▶ [Exercise tasks]
1) In the reflection on deconstruction and the Bible, whose home is Jesus invited to for dinner in Luke chapter 7?
2) Continue the reflection on deconstruction and the Bible from the point where it stops.

▶ [Text passage]

+++

Did We Fall in Love with a System or a Person?
Reclaiming the Red Letters
I struggled to read my Bible for a long time after I started deconstructing from the church theology I grew up with. I felt stuck, like I just couldn’t even flip open the cover and look at the pages inside. It didn’t feel like a sanctuary; It felt like a minefield of weaponized proof-texts, high-stakes guilt trips, and theological traps designed to catch me stepping out of line. The pages where I once found comfort and hope now felt flat and hollow.
I missed the spiritual connection, but I flatly refused to deal with the baggage.
If you are currently experiencing that same kind of text-induced vertigo, I want to invite you to take a long, slow breath. You don’t hate the Bible and you don’t hate the truth. But it may feel triggering because institutional religion trained us to fall in love with an intricate system of ideas rather than the actual character of a person. We were pushed into intellectual assent; that we had to believe the ‘right things’ to be a Christian. We were taught to view the Gospels as a giant puzzle where we had to extract code-words for salvation, rather than a biography of a muddy first-century rabbi who walked in sandals through dirt.
We have been taught what the Bible is supposed to say according to church tradition, rather than being taught how to read it.
But if we are going to sort the seeds of deconstruction this month, we have to learn how to bypass the theological clutter and look directly at Jesus. And to see just how human—and beautifully disruptive—He really was, we need to crash a very tense dinner party in the Gospel of Luke.
The Uninvited Guest
In Luke chapter 7, Jesus is invited to have dinner at the home of Simon, a wealthy and highly respected religious elite. This isn’t a casual hangout; it’s a high-stakes cultural performance. Everyone is on their best behavior, watching their manners, and ensuring the religious boundaries are strictly maintained.
But mid-meal, something startling happens.
A woman from the streets, someone the town had already labeled, judged, and discarded as a “sinner,” walks straight into the dining room. She doesn’t say a word. She just falls to the floor at the edge of Jesus’s dining couch, completely unraveled. Her tears start splashing onto His dusty feet. Realizing she has made a scene, she wipes the tears away with her hair, kisses His feet, and pours a jar of expensive perfume over them.
The room goes dead silent. You can practically hear the ice clicking in the cups.
Simon, the religious host, looks at this messy, emotional spectacle and immediately starts running his internal system-analysis. He thinks to himself: “If this man were a real prophet, he would know what kind of woman is touching him. He would know she is dirty.”
Notice how Simon sees her. He doesn’t see a grieving woman who is desperate for safety. He sees a theological category: Sinner. And because his system is built on maintaining boundaries, his immediate instinct is to evict the clutter to protect the clean space.
The God Who Notices Tears
But look at Jesus. He doesn’t pull His feet back. He doesn’t ask for her background check or demand a confession of doctrine. Instead, He turns to His host and drops a question that cuts through the religious pretense:
“Simon, do you see this woman?” (Luke 7:44)
It sounds like a simple question, but it’s a massive indictment. Jesus is saying, “Simon, you see a rule violation. You see a theological problem. But you don’t actually see her at all.”

+++

▶ [Data section]

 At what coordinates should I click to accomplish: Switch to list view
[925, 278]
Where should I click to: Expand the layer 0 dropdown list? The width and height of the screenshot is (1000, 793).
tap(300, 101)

+++

▶ [Answers]
1) Simon's, a wealthy and highly respected religious elite.

2)
Jesus then goes on to point out the raw, physical, human details that Simon ignored. He notes that while the religious elite gave Him no water for His feet, this woman washed them with her tears. While the institution gave Him no welcome, she hadn’t stopped kissing His feet.
In a world obsessed with maintaining the pristine, manicured lawn of religious purity, Jesus completely rewrote the rules of engagement. He didn’t see people through the lens of institutional metrics or moral categories. He met them in the actual, messy soil of their lived experience.
Freeing the Human Jesus
When you begin to reclaim the “Red Letters”—the literal words and actions of Christ—you start to realize that the version of Jesus presented by the institutional machinery is often a stained-glass caricature. The corporate church needs a corporate Jesus—one who fits neatly into building campaigns, political agendas, and dogmatic checklists.
But the Jesus of the dirt is entirely unmanageable.
He got tired and fell asleep in the back of a fishing boat.
He loved a good dinner party so much that the religious critics literally accused Him of being a glutton and a drunkard.
He consistently ignored religious protocol to touch the people the system deemed untouchable.
If you are trying to figure out how to navigate a shifting faith without losing your heart, your assignment this week is remarkably simple: Stop trying to force yourself to understand systematic theology, and just look at how Jesus treated people.
You don’t need a commentary for this, and you don’t need another lecture. You just need to look at the dinner table, watch Him defend the broken person over the pristine policy, and realize that you are finally safe to put your guard down.
The Garden Notes
📚 On the Nightstand
If you want to dive deeper into stripping away the institutional layers from your faith, pick up a copy of “Freeing Jesus” by Diana Butler Bass. In it, she beautifully explores how we can move past the rigid, standardized dogmas of corporate religion to rediscover Jesus as a friend, teacher, savior, and a real presence met in the ordinary chapters of our lived experience.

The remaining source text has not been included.